I got off at South Kensington, a journey that cost eightpence, and I spent the day at the museum. Sometimes I went with a friend, but mostly I went by myself. I was 9 when it all started, I think. I would wander and wonder about the halls and passages, the naves and transepts of this wonderful, endlessly complex building: always something new, always old friends to return to.
I had not thought life had created so many. Long before the term biodiversity was coined, I understood every nuance of the concept. That was because, with my own eyes, I had seen immensity.
Mammals, yes, and birds: but everywhere you looked there were more and more different kinds of creatures: monstrous butterflies, gleaming tank-regiments of beetles, the giant Rafflesia flower, impossible crustacea: there really was no end to it.
Many of the creatures I visited were extinct: life is ever-changing and ever-productive. No visit was complete without walking the length of Diplodocus, a dinosaur skeleton, then displayed with the bones of his tail dragging across the polished floor. It has since been, as it were, politically corrected and stands majestically in the main hall with his tail thrashing the air above.
But what lay behind all this display? I wondered about that too and imagined more and more specimens, guarded and studied by a secret race of geniuses, people who searched for the secret of life and were pretty close to finding it. And that is exactly how it was and how it is.
Richard Fortey was the museum's trilobite man. He studied this wonderfully bio-diverse group - it contains more than 5,000 genera - of extinct arthropods, the vast phylum of quite astonishing diversity that includes insects, spiders, crabs and millipedes.
Fortey's task, and the task of all the others in this vast, rambling and impossible treasure house, is “to make known all the species on the Earth”. This is not a straightforward job: how many fungus gnats can you name? Did you know fungus gnats even existed?
There are 531 different species in this country alone: that is to say, 531 creatures, each of which has evolved to be as unique as Homo sapiens. Fortey writes: “The labyrinthine anatomy of the Natural History Museum might after all be appropriate to the world it represents, for the realm of nature is truly a castle of Gormenghast, with its half-explored wings, and obscure corners where few venture.”
These lost parts of the museum hide people of brilliance and eccentricity. There was the man who filed and catalogued string, with one part of his collection labelled “pieces of string too small to be of use”. There was the drunken whale man, who cut up huge cadavers in a Goya-esque dissecting-room and concealed bottles of Bushmills in the blubber. There was the womanising botanist - not inappropriately, he studied the madder family - who kept a card-index of his women, carefully attaching to each card a vigorous sprig of pubic hair.

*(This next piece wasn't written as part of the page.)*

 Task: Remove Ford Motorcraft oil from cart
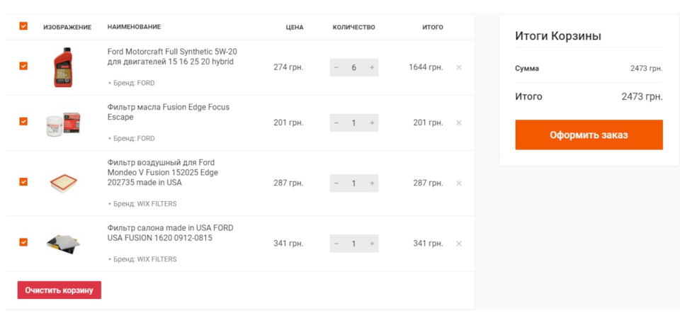point(459,67)
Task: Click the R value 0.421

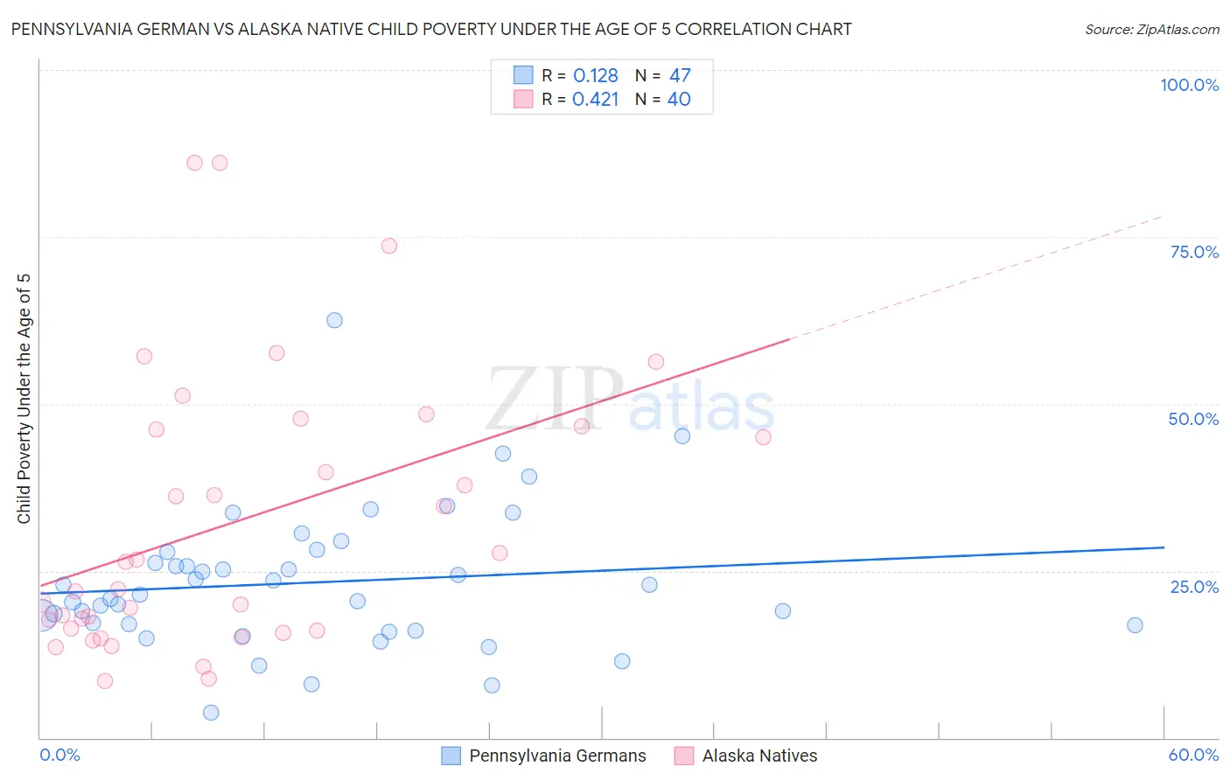Action: (596, 99)
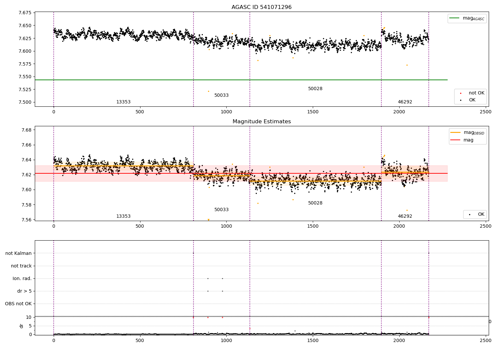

Singular people carrying out singular work: knowledge for its own sake that sometimes carries huge importance in such matters as the state of the planet and the future of life.
A study of lichens, small stains found on old stones, reveals huge information on a century-long scale about the changing atmosphere and climate of the places where they grow.
A museum expert on mealy bugs saved West Africa from devastation greater than the Irish potato famine: as a result of his immense skill of naming minute and obscure scraps of life, he identified a bug that was attacking the staple food cassava. The bug was attacked and controlled by an introduced predator.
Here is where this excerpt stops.